Research In Motion’s stock price came within pennies of its 52-week low Friday after the company said as many as six per cent of users had temporarily lost email and text service for some three hours.

“I want to apologize to those BlackBerry customers in Europe and Africa who experienced an impact in their quality of service earlier this morning,” RIM CEO Thorsten Heins told the Canadian Press Friday afternoon.

The company scrambled to quickly restore service to users on three continents earlier in the day in an episode reminiscent of last year’s widespread service outages for BlackBerry users.

“Some users in Europe, Middle East & Africa are experiencing issues with their BlackBerry service,” the company said in a post to its Twitter account Friday morning.

An hour later the company tweeted again, apologizing to customers for the inconvenience and saying it was investigating the service interruption.

About three hours later, RIM said the problem had been fixed.

But the damage had been done.

Shares of the company dropped more than 7 per cent on Friday, closing at $6.25. The stock was just a penny shy of its 52-week low of $6.24 set on Sept. 6.

The hiccup comes at a particularly embarrassing moment, just as chief rival Apple celebrated the launch of the new iPhone5 with campouts and lineups of exuberant fans waiting to get their hands on the product.

"Oh, the irony of that," said William Blair & Co. telecom analyst Anil Doradla.
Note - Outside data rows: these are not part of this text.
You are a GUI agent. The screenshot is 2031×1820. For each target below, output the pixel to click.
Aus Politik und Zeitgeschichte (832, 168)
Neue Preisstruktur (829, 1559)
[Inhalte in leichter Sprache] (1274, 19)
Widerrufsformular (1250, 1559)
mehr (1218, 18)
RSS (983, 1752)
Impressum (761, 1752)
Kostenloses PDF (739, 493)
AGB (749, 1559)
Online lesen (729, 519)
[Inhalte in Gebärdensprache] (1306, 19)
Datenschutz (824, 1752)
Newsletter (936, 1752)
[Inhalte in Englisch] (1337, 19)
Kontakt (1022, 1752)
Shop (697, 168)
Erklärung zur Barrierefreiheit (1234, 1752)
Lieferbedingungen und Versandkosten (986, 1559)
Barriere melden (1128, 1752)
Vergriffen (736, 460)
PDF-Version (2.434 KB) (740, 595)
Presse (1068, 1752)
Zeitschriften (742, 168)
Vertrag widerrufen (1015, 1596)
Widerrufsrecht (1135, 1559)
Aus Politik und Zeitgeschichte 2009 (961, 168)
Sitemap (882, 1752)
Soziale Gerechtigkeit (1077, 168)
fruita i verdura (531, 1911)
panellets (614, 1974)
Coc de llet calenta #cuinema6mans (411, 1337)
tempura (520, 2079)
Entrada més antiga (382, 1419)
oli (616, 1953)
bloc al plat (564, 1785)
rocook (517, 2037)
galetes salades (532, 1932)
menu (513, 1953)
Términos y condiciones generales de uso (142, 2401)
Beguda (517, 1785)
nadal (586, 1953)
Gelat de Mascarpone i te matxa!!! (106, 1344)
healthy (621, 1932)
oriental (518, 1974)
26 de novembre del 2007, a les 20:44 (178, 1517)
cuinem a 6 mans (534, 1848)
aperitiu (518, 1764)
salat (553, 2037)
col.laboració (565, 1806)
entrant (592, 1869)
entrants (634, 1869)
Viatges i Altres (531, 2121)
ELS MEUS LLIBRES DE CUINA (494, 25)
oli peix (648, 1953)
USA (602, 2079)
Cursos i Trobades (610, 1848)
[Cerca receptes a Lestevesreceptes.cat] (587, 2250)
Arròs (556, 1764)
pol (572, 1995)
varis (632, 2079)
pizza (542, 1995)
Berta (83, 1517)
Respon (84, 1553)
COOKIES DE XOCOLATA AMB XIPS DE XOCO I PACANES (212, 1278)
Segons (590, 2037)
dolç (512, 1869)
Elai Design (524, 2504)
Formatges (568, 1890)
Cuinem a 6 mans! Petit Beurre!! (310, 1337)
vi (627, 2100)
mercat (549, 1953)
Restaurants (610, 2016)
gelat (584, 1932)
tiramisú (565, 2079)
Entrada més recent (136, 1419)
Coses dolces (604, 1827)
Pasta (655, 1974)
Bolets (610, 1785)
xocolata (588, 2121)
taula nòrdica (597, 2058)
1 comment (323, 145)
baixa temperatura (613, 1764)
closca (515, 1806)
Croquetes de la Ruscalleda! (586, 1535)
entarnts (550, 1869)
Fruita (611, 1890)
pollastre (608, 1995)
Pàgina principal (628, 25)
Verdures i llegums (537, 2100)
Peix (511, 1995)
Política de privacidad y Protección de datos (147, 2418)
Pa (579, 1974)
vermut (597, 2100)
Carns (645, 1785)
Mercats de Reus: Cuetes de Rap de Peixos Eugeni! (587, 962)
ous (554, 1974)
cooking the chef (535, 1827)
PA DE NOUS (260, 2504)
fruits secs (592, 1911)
"This is not a piece of news that they can afford, they need or they want at this time," said Doradla, who is based in Chicago.

RIM's next-generation BlackBerry 10 smartphones won't make their debut until early next year, missing this year's holiday sales season. The new phones were supposed to launch last year.

"With every passing quarter that they delay the launch of the new product, they continue to lose market share," Doradla said.